### Given instruction
Return each of the records below exactly as it appears, without changing any characters.

● ● ● ● ●

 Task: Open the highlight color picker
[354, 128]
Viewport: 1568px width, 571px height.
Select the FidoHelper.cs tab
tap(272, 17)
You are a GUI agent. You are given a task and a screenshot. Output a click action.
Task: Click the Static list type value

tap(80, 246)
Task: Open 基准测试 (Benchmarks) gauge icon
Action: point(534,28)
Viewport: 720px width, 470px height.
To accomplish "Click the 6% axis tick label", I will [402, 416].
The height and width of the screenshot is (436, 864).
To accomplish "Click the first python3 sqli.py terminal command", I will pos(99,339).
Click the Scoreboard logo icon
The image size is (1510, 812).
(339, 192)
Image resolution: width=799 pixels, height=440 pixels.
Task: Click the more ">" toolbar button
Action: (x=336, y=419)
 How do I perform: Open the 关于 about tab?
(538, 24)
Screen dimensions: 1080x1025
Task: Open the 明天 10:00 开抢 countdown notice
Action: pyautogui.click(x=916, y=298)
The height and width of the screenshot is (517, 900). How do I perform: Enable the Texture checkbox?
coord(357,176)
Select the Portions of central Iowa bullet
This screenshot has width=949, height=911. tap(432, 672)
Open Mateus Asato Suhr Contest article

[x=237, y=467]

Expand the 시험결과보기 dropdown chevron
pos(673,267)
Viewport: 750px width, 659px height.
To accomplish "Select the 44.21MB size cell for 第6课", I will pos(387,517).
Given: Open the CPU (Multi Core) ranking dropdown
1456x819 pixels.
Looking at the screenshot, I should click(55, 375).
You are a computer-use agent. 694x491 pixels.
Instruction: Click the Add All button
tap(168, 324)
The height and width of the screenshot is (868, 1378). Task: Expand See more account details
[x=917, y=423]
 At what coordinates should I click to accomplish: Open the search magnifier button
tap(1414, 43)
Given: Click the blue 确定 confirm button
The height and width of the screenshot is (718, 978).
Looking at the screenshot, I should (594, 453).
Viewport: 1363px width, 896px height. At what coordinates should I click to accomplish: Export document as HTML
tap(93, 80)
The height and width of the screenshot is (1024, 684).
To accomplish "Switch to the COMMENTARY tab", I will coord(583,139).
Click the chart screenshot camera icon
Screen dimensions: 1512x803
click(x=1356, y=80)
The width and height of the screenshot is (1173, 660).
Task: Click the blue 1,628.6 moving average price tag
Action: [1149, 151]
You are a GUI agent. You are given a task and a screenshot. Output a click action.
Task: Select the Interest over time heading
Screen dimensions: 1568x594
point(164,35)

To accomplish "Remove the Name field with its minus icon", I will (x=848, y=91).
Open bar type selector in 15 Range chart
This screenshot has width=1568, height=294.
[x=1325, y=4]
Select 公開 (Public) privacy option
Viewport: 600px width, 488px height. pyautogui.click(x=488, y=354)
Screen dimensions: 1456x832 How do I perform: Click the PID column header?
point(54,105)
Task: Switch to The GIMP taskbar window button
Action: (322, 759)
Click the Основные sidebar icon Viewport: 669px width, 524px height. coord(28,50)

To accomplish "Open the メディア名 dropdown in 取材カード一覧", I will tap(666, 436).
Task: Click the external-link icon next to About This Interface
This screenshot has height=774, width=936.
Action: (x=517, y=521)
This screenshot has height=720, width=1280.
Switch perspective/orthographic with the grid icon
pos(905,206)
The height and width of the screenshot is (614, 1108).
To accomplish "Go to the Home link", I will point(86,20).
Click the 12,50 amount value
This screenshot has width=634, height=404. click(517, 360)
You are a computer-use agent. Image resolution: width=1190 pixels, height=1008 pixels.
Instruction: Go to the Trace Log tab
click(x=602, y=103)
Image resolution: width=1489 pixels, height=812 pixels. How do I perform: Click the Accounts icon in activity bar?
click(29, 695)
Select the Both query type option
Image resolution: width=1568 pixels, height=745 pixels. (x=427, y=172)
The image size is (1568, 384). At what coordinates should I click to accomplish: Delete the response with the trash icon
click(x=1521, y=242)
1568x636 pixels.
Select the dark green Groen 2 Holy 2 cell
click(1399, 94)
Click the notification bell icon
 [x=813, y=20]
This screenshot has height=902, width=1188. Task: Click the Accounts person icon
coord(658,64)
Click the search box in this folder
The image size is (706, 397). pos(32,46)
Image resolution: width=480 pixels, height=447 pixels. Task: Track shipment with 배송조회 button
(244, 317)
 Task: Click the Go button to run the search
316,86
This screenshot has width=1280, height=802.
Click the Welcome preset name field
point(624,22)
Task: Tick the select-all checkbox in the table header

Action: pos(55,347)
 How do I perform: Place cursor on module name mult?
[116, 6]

● ● ● ● ●

### Full output
 Task: Open the highlight color picker
[354, 128]
Viewport: 1568px width, 571px height.
Select the FidoHelper.cs tab
tap(272, 17)
You are a GUI agent. You are given a task and a screenshot. Output a click action.
Task: Click the Static list type value

tap(80, 246)
Task: Open 基准测试 (Benchmarks) gauge icon
Action: point(534,28)
Viewport: 720px width, 470px height.
To accomplish "Click the 6% axis tick label", I will [402, 416].
The height and width of the screenshot is (436, 864).
To accomplish "Click the first python3 sqli.py terminal command", I will pos(99,339).
Click the Scoreboard logo icon
The image size is (1510, 812).
(339, 192)
Image resolution: width=799 pixels, height=440 pixels.
Task: Click the more ">" toolbar button
Action: (x=336, y=419)
 How do I perform: Open the 关于 about tab?
(538, 24)
Screen dimensions: 1080x1025
Task: Open the 明天 10:00 开抢 countdown notice
Action: pyautogui.click(x=916, y=298)
The height and width of the screenshot is (517, 900). How do I perform: Enable the Texture checkbox?
coord(357,176)
Select the Portions of central Iowa bullet
This screenshot has width=949, height=911. tap(432, 672)
Open Mateus Asato Suhr Contest article

[x=237, y=467]

Expand the 시험결과보기 dropdown chevron
pos(673,267)
Viewport: 750px width, 659px height.
To accomplish "Select the 44.21MB size cell for 第6课", I will pos(387,517).
Given: Open the CPU (Multi Core) ranking dropdown
1456x819 pixels.
Looking at the screenshot, I should click(55, 375).
You are a computer-use agent. 694x491 pixels.
Instruction: Click the Add All button
tap(168, 324)
The height and width of the screenshot is (868, 1378). Task: Expand See more account details
[x=917, y=423]
 At what coordinates should I click to accomplish: Open the search magnifier button
tap(1414, 43)
Given: Click the blue 确定 confirm button
The height and width of the screenshot is (718, 978).
Looking at the screenshot, I should (594, 453).
Viewport: 1363px width, 896px height. At what coordinates should I click to accomplish: Export document as HTML
tap(93, 80)
The height and width of the screenshot is (1024, 684).
To accomplish "Switch to the COMMENTARY tab", I will coord(583,139).
Click the chart screenshot camera icon
Screen dimensions: 1512x803
click(x=1356, y=80)
The width and height of the screenshot is (1173, 660).
Task: Click the blue 1,628.6 moving average price tag
Action: [1149, 151]
You are a GUI agent. You are given a task and a screenshot. Output a click action.
Task: Select the Interest over time heading
Screen dimensions: 1568x594
point(164,35)

To accomplish "Remove the Name field with its minus icon", I will (x=848, y=91).
Open bar type selector in 15 Range chart
This screenshot has width=1568, height=294.
[x=1325, y=4]
Select 公開 (Public) privacy option
Viewport: 600px width, 488px height. pyautogui.click(x=488, y=354)
Screen dimensions: 1456x832 How do I perform: Click the PID column header?
point(54,105)
Task: Switch to The GIMP taskbar window button
Action: (322, 759)
Click the Основные sidebar icon Viewport: 669px width, 524px height. coord(28,50)

To accomplish "Open the メディア名 dropdown in 取材カード一覧", I will tap(666, 436).
Task: Click the external-link icon next to About This Interface
This screenshot has height=774, width=936.
Action: (x=517, y=521)
This screenshot has height=720, width=1280.
Switch perspective/orthographic with the grid icon
pos(905,206)
The height and width of the screenshot is (614, 1108).
To accomplish "Go to the Home link", I will point(86,20).
Click the 12,50 amount value
This screenshot has width=634, height=404. click(517, 360)
You are a computer-use agent. Image resolution: width=1190 pixels, height=1008 pixels.
Instruction: Go to the Trace Log tab
click(x=602, y=103)
Image resolution: width=1489 pixels, height=812 pixels. How do I perform: Click the Accounts icon in activity bar?
click(29, 695)
Select the Both query type option
Image resolution: width=1568 pixels, height=745 pixels. (x=427, y=172)
The image size is (1568, 384). At what coordinates should I click to accomplish: Delete the response with the trash icon
click(x=1521, y=242)
1568x636 pixels.
Select the dark green Groen 2 Holy 2 cell
click(1399, 94)
Click the notification bell icon
 [x=813, y=20]
This screenshot has height=902, width=1188. Task: Click the Accounts person icon
coord(658,64)
Click the search box in this folder
The image size is (706, 397). pos(32,46)
Image resolution: width=480 pixels, height=447 pixels. Task: Track shipment with 배송조회 button
(244, 317)
 Task: Click the Go button to run the search
316,86
This screenshot has width=1280, height=802.
Click the Welcome preset name field
point(624,22)
Task: Tick the select-all checkbox in the table header

Action: pos(55,347)
 How do I perform: Place cursor on module name mult?
[116, 6]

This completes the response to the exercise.